Ana içeriğe atla

Blogun 10. Yılı

Blogumuzun 10. yılı geride kalıyor.  demirgibiyiz.blogspot.com adresiyle başlayıp adanademirspor.net kısa yoluyla devam eden macera, 18.02.2008 günü vertumnus'un "hadi hayırlısı" temennisiyle başlamış aynı gün 4-1 yenildiğimiz Pendikspor maç yazısıyla gaza basılmıştı.

http://www.adanademirspor.net/2008/02/hadi-hayrls.html

http://www.adanademirspor.net/2008/02/adana-demirspor-pendikspor-1-4-170208.html

10 yılda pek çok konuda öncü olduk. Bir kere İlk Adana Demirspor bloguydu. Forumlardan farklı olarak kamuya açık, herkesin yorum yazabileceği ilk alandı. Facebook'un yeni yeni bilindiği, twitter'ın hiç bilinmediği dönemlerde, hızla gelişen internet mecrasında Ankara Tayfası blogu hızlıca cazibe merkezine dönüştü, pek çok kişinin yazıp çizmek istediği bir tribün, bir taraftar yuvası haline geldi. Kimi bağırmak kızmak istiyordu, kimi şarkılar söylemek, kimi de üzüntüsünü paylaşıp göz yaşı dökmek... Bu işlerin bir rehberi ya da kullanım kılavuzu yok. Elimizden geldiğince, kendi ilkelerimiz çerçevesinde bir şeyler yapmaya çalıştık. İlkeler demişken, tabii onlar da yolda düzüldü. Oturup konuşmalar, yaşananlar, beklentiler, gerçekler ve hayaller arasında bir denge kurulmaya çalışıldı. Kimsenin kişiselleştirmediği, kamusal bir dert tasa anlatma mekanı olarak korumaya çalıştık burayı. Öyle oldu ki, rahmetli Bekir Çınar bile yorumlarıyla katkı verdi; taraftarından yönetimine herkes günde bir kaç kez buraya bakar oldu, o konuda şu sorun hakkında ne yazılmış diye buraya bakmadan yorum yapılamaz oldu. Tabii bu süreçte pek çok kişiyi kızdırdık, hayalkırıklığına uğrattık; bizzat biz yazarlar da aynı şekilde yorulduk, sıkıldık, kızdık, küstük, ayrıldık vs. Kısacası Demirspor'a dair her şey10 yıl içinde bu mecrada yankı buldu.

■ **Sağlanan Materyal**
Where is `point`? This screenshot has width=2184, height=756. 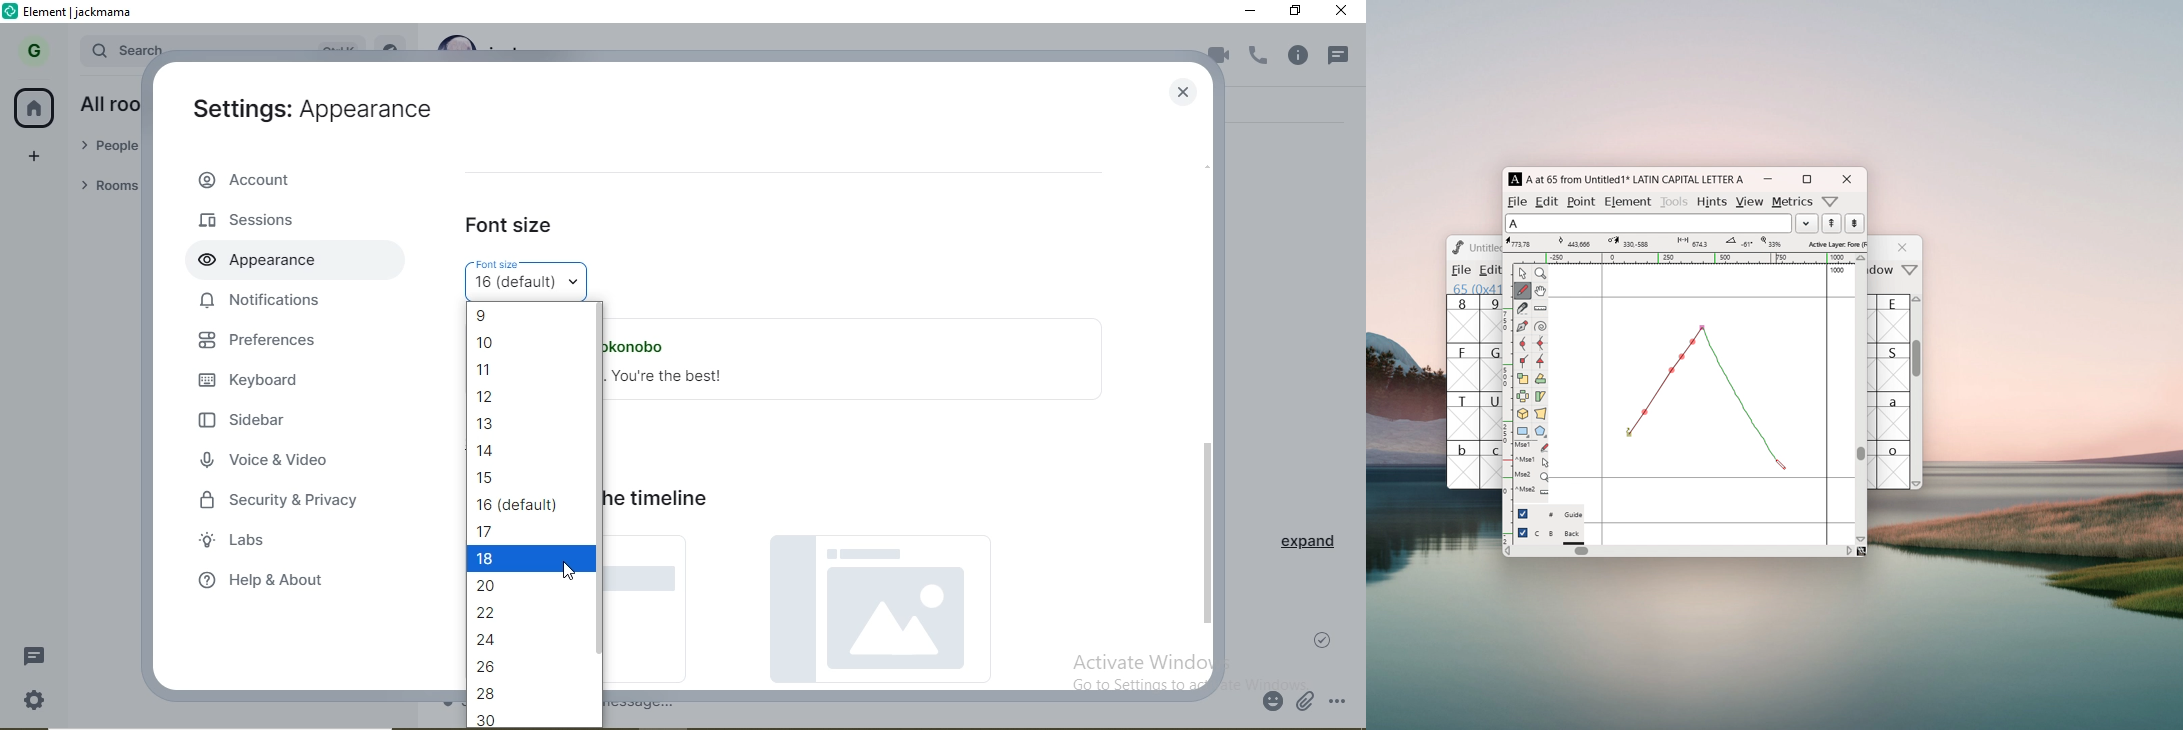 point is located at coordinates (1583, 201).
...
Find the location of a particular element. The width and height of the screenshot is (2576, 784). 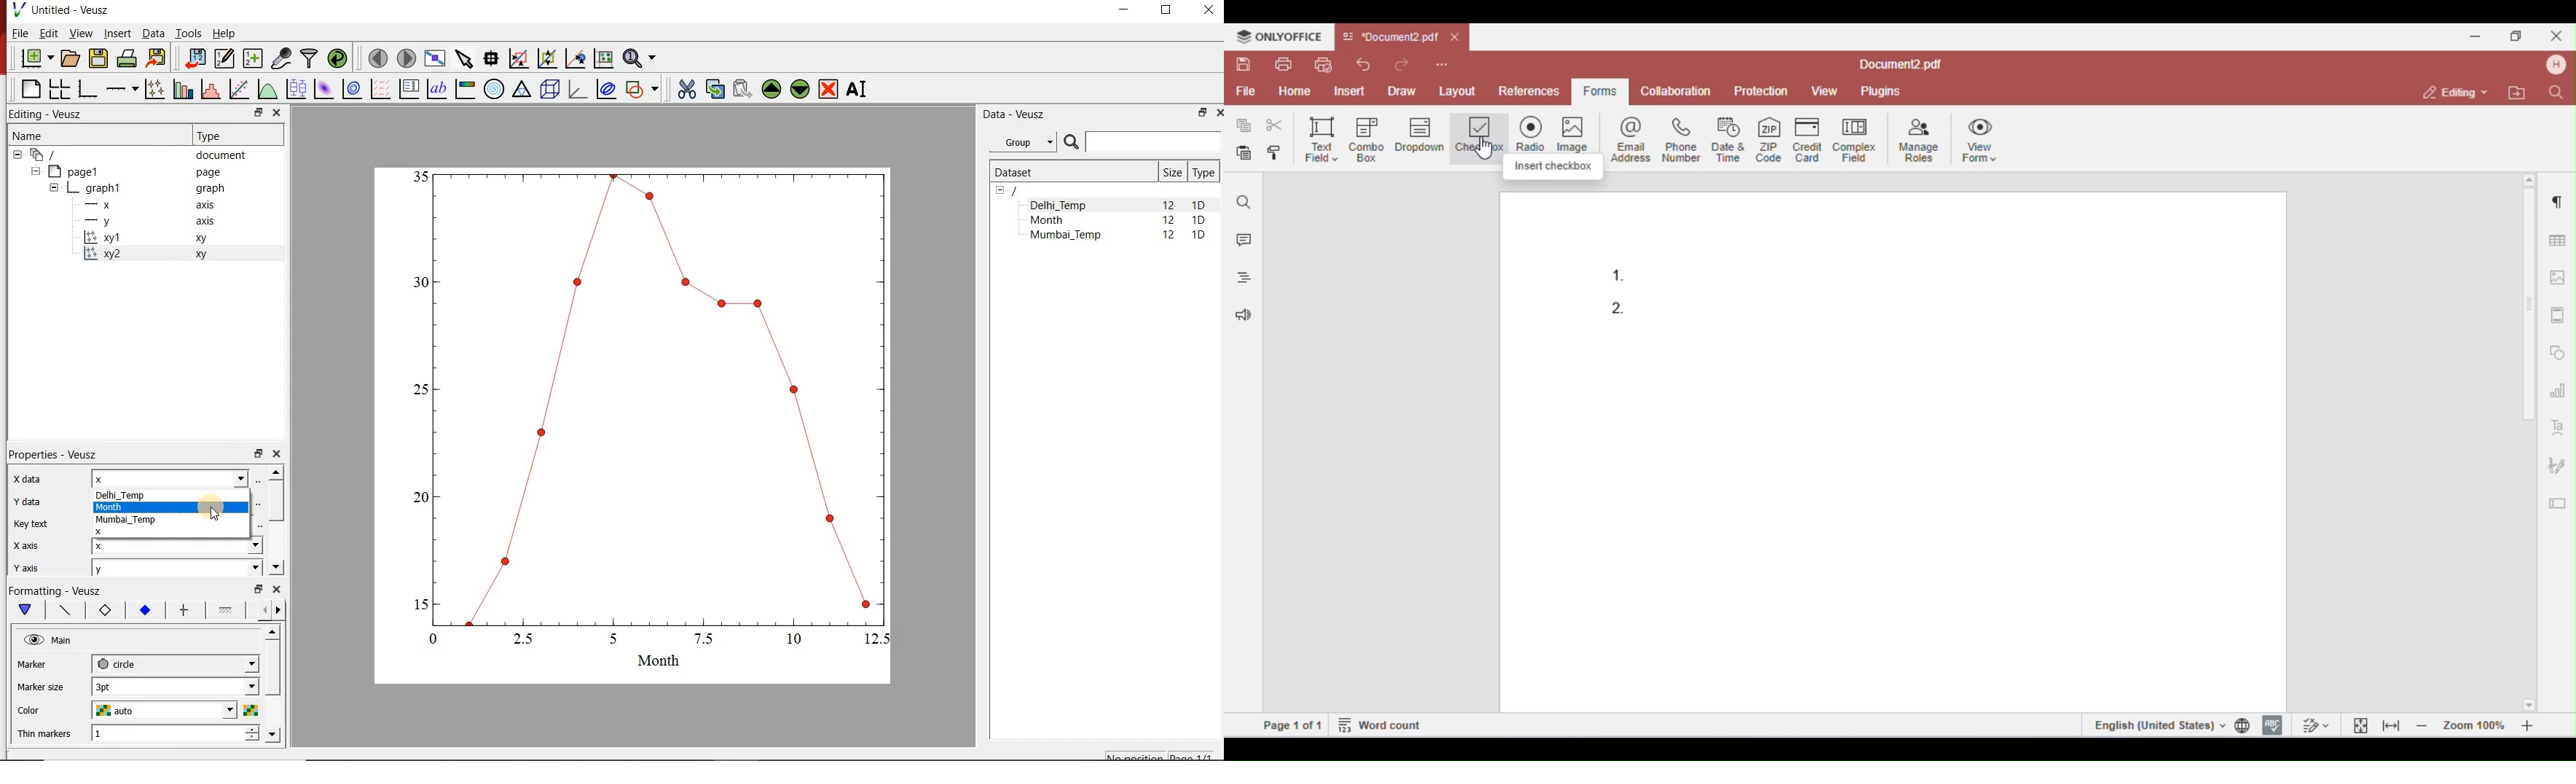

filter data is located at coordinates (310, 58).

■ **Çözülecek Görev**
Kaynak metinde "Blogun 10. Yılı" sözleriyle başlayıp "yazısıyla gaza basılmıştı." sözlerine kadar devam eden bölümü, hiçbir değişiklik yapmadan aynen tekrarlayınız. Yanıtlarınızda yalnızca kaynak metni esas alınız.

■ **Alıştırma Çıktısı**
Blogun 10. Yılı

Blogumuzun 10. yılı geride kalıyor.  demirgibiyiz.blogspot.com adresiyle başlayıp adanademirspor.net kısa yoluyla devam eden macera, 18.02.2008 günü vertumnus'un "hadi hayırlısı" temennisiyle başlamış aynı gün 4-1 yenildiğimiz Pendikspor maç yazısıyla gaza basılmıştı.